[DATA FOR THE TASK]
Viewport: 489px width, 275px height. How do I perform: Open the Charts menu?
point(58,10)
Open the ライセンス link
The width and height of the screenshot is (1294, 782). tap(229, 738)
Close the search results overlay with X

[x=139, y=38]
[/DATA FOR THE TASK]
*PROBLEM TO WORK ON*
Copy out all of the records above with nothing altered.

*OUTPUT*
Viewport: 489px width, 275px height. How do I perform: Open the Charts menu?
point(58,10)
Open the ライセンス link
The width and height of the screenshot is (1294, 782). tap(229, 738)
Close the search results overlay with X

[x=139, y=38]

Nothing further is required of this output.